What to Plant Near Irrigation Lines to Reduce Water Use in Colorado
Why you plant near irrigation lines matters in Colorado. The state is mainly semi-arid, with large seasonal swings in moisture, elevation-driven climate zones, and soils that range from sandy to heavy clay and often alkaline. Thoughtful plant selection and placement near irrigation lines can cut water use by reducing evaporation, capturing applied water more effectively, and matching plant needs to irrigation zones. This article explains the practical principles and gives concrete plant recommendations and installation guidance for Front Range, Eastern Plains, Western Slope, and mountain-interior gardens.

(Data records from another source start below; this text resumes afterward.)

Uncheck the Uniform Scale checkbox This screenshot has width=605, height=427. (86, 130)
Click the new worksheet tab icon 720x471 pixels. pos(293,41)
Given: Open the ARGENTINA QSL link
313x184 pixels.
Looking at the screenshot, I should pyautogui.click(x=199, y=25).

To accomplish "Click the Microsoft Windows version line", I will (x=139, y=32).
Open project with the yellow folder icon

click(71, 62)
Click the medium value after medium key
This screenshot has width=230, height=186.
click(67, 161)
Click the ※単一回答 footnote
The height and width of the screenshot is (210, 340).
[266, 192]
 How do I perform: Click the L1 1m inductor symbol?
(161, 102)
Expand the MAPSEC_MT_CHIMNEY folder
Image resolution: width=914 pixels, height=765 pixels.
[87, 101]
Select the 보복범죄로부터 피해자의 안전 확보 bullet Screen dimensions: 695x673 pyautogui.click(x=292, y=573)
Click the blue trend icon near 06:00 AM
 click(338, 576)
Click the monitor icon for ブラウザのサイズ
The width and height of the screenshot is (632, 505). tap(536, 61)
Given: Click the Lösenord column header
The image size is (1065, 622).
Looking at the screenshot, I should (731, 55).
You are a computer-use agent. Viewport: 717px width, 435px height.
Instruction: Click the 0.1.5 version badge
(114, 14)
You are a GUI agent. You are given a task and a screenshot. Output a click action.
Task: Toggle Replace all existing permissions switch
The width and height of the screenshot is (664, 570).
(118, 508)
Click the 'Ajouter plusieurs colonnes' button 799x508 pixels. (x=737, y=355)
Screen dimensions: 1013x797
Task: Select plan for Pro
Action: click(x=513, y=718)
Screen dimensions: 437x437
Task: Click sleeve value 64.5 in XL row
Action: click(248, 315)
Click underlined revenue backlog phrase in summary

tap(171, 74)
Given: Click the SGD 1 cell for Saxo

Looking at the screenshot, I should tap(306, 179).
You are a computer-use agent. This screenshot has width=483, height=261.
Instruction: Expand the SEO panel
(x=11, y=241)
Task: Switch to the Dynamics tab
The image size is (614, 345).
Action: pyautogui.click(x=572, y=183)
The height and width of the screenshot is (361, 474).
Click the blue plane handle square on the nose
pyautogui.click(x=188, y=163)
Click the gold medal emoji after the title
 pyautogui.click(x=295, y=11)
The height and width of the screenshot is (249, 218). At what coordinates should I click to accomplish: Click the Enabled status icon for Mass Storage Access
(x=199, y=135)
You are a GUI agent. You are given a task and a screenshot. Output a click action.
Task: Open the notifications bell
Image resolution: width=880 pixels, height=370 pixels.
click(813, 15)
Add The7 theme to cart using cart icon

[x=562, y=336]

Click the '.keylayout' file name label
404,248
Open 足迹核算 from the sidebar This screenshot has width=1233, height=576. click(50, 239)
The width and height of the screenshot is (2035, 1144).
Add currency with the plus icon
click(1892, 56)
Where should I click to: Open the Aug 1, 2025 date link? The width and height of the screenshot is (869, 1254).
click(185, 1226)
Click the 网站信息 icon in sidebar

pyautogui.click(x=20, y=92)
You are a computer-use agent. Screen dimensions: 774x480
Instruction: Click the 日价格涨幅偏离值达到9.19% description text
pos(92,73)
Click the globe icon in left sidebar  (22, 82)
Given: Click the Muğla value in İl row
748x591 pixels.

Colorado context: climate, soils, and irrigation realities
Colorado has four factors that should shape planting decisions near irrigation lines: low annual precipitation, wide temperature swings, variable elevation, and common alkaline or compacted soils. Many landscapes depend on municipal or ditch irrigation systems. Overwatering turf and mismatching plants to irrigation zones are major causes of waste.
Planting thoughtfully near lines means using the water that is applied where it falls rather than letting it evaporate, run off, or be taken up by the wrong roots. It also means grouping plants by water need so irrigation can be reduced or turned off for drought-tolerant zones.
Microclimates and elevation matters
Colorado microclimates are highly local: a sunny south-facing slope at 6,500 feet will be drier and warmer than a north-facing yard at 5,000 feet. Choose plants that match both the macro region (Front Range, Western Slope, high plains, mountain valleys) and the micro-site (sun exposure, wind, soil drainage).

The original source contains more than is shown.